• [Given records]:
━━━━

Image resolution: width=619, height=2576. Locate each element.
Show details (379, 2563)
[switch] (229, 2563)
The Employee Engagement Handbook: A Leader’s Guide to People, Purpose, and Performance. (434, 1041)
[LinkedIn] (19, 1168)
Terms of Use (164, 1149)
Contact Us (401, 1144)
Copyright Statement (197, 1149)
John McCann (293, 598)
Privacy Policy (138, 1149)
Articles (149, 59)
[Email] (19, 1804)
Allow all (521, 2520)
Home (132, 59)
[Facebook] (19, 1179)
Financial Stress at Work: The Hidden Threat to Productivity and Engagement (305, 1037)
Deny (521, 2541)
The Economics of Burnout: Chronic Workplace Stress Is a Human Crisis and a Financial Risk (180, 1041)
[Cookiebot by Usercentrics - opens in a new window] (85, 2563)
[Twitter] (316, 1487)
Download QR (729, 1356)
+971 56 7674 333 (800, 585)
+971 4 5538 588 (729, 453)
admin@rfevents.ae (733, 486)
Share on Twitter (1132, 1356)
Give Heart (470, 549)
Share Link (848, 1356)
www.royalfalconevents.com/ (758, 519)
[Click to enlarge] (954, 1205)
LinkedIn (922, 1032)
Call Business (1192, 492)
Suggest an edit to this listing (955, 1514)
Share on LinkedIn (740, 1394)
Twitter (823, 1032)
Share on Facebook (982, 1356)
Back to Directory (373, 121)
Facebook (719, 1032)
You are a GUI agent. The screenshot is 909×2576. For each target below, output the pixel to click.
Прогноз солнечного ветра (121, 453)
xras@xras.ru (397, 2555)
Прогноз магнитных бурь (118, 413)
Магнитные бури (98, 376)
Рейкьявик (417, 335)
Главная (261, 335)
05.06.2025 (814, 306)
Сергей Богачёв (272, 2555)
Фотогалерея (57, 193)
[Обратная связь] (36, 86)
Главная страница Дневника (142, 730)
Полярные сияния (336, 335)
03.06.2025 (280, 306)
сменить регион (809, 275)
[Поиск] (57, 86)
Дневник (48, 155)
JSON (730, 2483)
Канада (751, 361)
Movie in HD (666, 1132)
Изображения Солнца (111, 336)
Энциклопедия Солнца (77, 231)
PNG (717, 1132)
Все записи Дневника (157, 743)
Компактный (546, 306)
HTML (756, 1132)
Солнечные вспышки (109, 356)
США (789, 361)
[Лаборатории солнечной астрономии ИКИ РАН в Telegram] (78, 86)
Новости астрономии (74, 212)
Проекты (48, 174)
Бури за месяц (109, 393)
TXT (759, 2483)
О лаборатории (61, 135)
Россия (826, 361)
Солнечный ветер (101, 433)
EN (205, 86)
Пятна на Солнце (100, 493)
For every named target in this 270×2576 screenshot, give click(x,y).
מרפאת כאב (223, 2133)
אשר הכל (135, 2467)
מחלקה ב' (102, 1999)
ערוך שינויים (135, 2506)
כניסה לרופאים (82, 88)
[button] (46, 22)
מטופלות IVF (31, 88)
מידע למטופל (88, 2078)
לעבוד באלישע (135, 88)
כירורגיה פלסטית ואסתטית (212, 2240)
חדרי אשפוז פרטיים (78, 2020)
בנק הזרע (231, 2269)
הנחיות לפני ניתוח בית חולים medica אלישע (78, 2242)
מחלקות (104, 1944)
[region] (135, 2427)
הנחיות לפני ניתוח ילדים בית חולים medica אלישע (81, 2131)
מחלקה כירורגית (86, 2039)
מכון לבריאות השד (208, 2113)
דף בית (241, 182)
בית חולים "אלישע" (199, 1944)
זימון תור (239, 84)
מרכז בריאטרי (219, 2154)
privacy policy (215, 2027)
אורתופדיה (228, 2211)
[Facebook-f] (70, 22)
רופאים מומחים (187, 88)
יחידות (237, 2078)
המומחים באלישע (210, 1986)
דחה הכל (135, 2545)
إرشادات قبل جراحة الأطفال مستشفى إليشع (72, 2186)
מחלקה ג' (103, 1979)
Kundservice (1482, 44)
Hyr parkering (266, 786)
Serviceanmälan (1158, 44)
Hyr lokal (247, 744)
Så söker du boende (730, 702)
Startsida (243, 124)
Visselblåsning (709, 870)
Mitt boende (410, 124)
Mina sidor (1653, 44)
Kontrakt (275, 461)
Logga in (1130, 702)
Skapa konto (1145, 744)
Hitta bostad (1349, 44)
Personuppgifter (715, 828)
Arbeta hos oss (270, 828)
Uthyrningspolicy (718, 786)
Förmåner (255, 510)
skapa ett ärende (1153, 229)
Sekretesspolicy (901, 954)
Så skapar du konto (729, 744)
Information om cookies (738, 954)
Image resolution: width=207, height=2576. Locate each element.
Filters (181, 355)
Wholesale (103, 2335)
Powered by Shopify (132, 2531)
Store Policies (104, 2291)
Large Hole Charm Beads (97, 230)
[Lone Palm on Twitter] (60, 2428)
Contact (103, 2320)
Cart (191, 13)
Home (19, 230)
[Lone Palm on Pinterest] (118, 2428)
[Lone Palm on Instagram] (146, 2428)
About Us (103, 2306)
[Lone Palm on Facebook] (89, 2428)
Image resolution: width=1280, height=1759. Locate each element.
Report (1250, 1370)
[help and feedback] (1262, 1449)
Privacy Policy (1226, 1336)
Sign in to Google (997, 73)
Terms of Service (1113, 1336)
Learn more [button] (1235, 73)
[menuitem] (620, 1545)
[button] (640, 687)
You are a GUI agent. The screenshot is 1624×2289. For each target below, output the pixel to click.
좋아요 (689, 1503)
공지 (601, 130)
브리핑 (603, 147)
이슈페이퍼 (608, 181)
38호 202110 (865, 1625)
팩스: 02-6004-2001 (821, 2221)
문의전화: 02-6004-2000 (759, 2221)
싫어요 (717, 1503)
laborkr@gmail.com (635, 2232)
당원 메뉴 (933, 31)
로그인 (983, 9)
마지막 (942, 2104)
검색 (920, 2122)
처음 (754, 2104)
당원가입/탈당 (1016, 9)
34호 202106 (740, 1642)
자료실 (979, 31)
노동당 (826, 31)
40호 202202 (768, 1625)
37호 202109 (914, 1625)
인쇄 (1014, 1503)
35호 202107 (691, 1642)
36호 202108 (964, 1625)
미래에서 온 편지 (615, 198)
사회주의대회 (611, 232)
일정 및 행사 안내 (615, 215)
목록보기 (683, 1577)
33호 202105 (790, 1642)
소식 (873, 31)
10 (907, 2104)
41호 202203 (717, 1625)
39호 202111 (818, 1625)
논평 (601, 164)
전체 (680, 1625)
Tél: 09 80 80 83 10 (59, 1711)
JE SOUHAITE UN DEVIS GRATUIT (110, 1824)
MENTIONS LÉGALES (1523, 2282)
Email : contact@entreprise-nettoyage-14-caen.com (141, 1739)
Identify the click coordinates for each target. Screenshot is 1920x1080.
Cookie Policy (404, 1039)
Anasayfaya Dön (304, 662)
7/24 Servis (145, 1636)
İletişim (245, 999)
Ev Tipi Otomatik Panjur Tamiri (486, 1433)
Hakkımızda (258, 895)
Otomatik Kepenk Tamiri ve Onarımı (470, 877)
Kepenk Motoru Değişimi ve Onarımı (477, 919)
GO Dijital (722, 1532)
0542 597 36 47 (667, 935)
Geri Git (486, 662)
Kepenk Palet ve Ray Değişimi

━━━━

• [Assignment]: Every entry above needs to be duplicated exactly.

• [Result of this exercise]:
Image resolution: width=619, height=2576. Locate each element.
Show details (379, 2563)
[switch] (229, 2563)
The Employee Engagement Handbook: A Leader’s Guide to People, Purpose, and Performance. (434, 1041)
[LinkedIn] (19, 1168)
Terms of Use (164, 1149)
Contact Us (401, 1144)
Copyright Statement (197, 1149)
John McCann (293, 598)
Privacy Policy (138, 1149)
Articles (149, 59)
[Email] (19, 1804)
Allow all (521, 2520)
Home (132, 59)
[Facebook] (19, 1179)
Financial Stress at Work: The Hidden Threat to Productivity and Engagement (305, 1037)
Deny (521, 2541)
The Economics of Burnout: Chronic Workplace Stress Is a Human Crisis and a Financial Risk (180, 1041)
[Cookiebot by Usercentrics - opens in a new window] (85, 2563)
[Twitter] (316, 1487)
Download QR (729, 1356)
+971 56 7674 333 (800, 585)
+971 4 5538 588 (729, 453)
admin@rfevents.ae (733, 486)
Share on Twitter (1132, 1356)
Give Heart (470, 549)
Share Link (848, 1356)
www.royalfalconevents.com/ (758, 519)
[Click to enlarge] (954, 1205)
LinkedIn (922, 1032)
Call Business (1192, 492)
Suggest an edit to this listing (955, 1514)
Share on LinkedIn (740, 1394)
Twitter (823, 1032)
Share on Facebook (982, 1356)
Back to Directory (373, 121)
Facebook (719, 1032)
You are a GUI agent. The screenshot is 909×2576. For each target below, output the pixel to click.
Прогноз солнечного ветра (121, 453)
xras@xras.ru (397, 2555)
Прогноз магнитных бурь (118, 413)
Магнитные бури (98, 376)
Рейкьявик (417, 335)
Главная (261, 335)
05.06.2025 (814, 306)
Сергей Богачёв (272, 2555)
Фотогалерея (57, 193)
[Обратная связь] (36, 86)
Главная страница Дневника (142, 730)
Полярные сияния (336, 335)
03.06.2025 (280, 306)
сменить регион (809, 275)
[Поиск] (57, 86)
Дневник (48, 155)
JSON (730, 2483)
Канада (751, 361)
Movie in HD (666, 1132)
Изображения Солнца (111, 336)
Энциклопедия Солнца (77, 231)
PNG (717, 1132)
Все записи Дневника (157, 743)
Компактный (546, 306)
HTML (756, 1132)
Солнечные вспышки (109, 356)
США (789, 361)
[Лаборатории солнечной астрономии ИКИ РАН в Telegram] (78, 86)
Новости астрономии (74, 212)
Проекты (48, 174)
Бури за месяц (109, 393)
TXT (759, 2483)
О лаборатории (61, 135)
Россия (826, 361)
Солнечный ветер (101, 433)
EN (205, 86)
Пятна на Солнце (100, 493)
For every named target in this 270×2576 screenshot, give click(x,y).
מרפאת כאב (223, 2133)
אשר הכל (135, 2467)
מחלקה ב' (102, 1999)
ערוך שינויים (135, 2506)
כניסה לרופאים (82, 88)
[button] (46, 22)
מטופלות IVF (31, 88)
מידע למטופל (88, 2078)
לעבוד באלישע (135, 88)
כירורגיה פלסטית ואסתטית (212, 2240)
חדרי אשפוז פרטיים (78, 2020)
בנק הזרע (231, 2269)
הנחיות לפני ניתוח בית חולים medica אלישע (78, 2242)
מחלקות (104, 1944)
[region] (135, 2427)
הנחיות לפני ניתוח ילדים בית חולים medica אלישע (81, 2131)
מחלקה כירורגית (86, 2039)
מכון לבריאות השד (208, 2113)
דף בית (241, 182)
בית חולים "אלישע" (199, 1944)
זימון תור (239, 84)
מרכז בריאטרי (219, 2154)
privacy policy (215, 2027)
אורתופדיה (228, 2211)
[Facebook-f] (70, 22)
רופאים מומחים (187, 88)
יחידות (237, 2078)
המומחים באלישע (210, 1986)
דחה הכל (135, 2545)
إرشادات قبل جراحة الأطفال مستشفى إليشع (72, 2186)
מחלקה ג' (103, 1979)
Kundservice (1482, 44)
Hyr parkering (266, 786)
Serviceanmälan (1158, 44)
Hyr lokal (247, 744)
Så söker du boende (730, 702)
Startsida (243, 124)
Visselblåsning (709, 870)
Mitt boende (410, 124)
Mina sidor (1653, 44)
Kontrakt (275, 461)
Logga in (1130, 702)
Skapa konto (1145, 744)
Hitta bostad (1349, 44)
Personuppgifter (715, 828)
Arbeta hos oss (270, 828)
Uthyrningspolicy (718, 786)
Förmåner (255, 510)
skapa ett ärende (1153, 229)
Sekretesspolicy (901, 954)
Så skapar du konto (729, 744)
Information om cookies (738, 954)
Image resolution: width=207, height=2576. Locate each element.
Filters (181, 355)
Wholesale (103, 2335)
Powered by Shopify (132, 2531)
Store Policies (104, 2291)
Large Hole Charm Beads (97, 230)
[Lone Palm on Twitter] (60, 2428)
Contact (103, 2320)
Cart (191, 13)
Home (19, 230)
[Lone Palm on Pinterest] (118, 2428)
[Lone Palm on Instagram] (146, 2428)
About Us (103, 2306)
[Lone Palm on Facebook] (89, 2428)
Image resolution: width=1280, height=1759. Locate each element.
Report (1250, 1370)
[help and feedback] (1262, 1449)
Privacy Policy (1226, 1336)
Sign in to Google (997, 73)
Terms of Service (1113, 1336)
Learn more [button] (1235, 73)
[menuitem] (620, 1545)
[button] (640, 687)
You are a GUI agent. The screenshot is 1624×2289. For each target below, output the pixel to click.
좋아요 (689, 1503)
공지 (601, 130)
브리핑 (603, 147)
이슈페이퍼 (608, 181)
38호 202110 (865, 1625)
팩스: 02-6004-2001 (821, 2221)
문의전화: 02-6004-2000 (759, 2221)
싫어요 (717, 1503)
laborkr@gmail.com (635, 2232)
당원 메뉴 (933, 31)
로그인 (983, 9)
마지막 (942, 2104)
검색 (920, 2122)
처음 (754, 2104)
당원가입/탈당 (1016, 9)
34호 202106 (740, 1642)
자료실 (979, 31)
노동당 (826, 31)
40호 202202 (768, 1625)
37호 202109 (914, 1625)
인쇄 (1014, 1503)
35호 202107 (691, 1642)
36호 202108 (964, 1625)
미래에서 온 편지 (615, 198)
사회주의대회 (611, 232)
일정 및 행사 안내 (615, 215)
목록보기 (683, 1577)
33호 202105 (790, 1642)
소식 (873, 31)
10 (907, 2104)
41호 202203 (717, 1625)
39호 202111 (818, 1625)
논평 (601, 164)
전체 (680, 1625)
Tél: 09 80 80 83 10 (59, 1711)
JE SOUHAITE UN DEVIS GRATUIT (110, 1824)
MENTIONS LÉGALES (1523, 2282)
Email : contact@entreprise-nettoyage-14-caen.com (141, 1739)
Identify the click coordinates for each target. Screenshot is 1920x1080.
Cookie Policy (404, 1039)
Anasayfaya Dön (304, 662)
7/24 Servis (145, 1636)
İletişim (245, 999)
Ev Tipi Otomatik Panjur Tamiri (486, 1433)
Hakkımızda (258, 895)
Otomatik Kepenk Tamiri ve Onarımı (470, 877)
Kepenk Motoru Değişimi ve Onarımı (477, 919)
GO Dijital (722, 1532)
0542 597 36 47 (667, 935)
Geri Git (486, 662)
Kepenk Palet ve Ray Değişimi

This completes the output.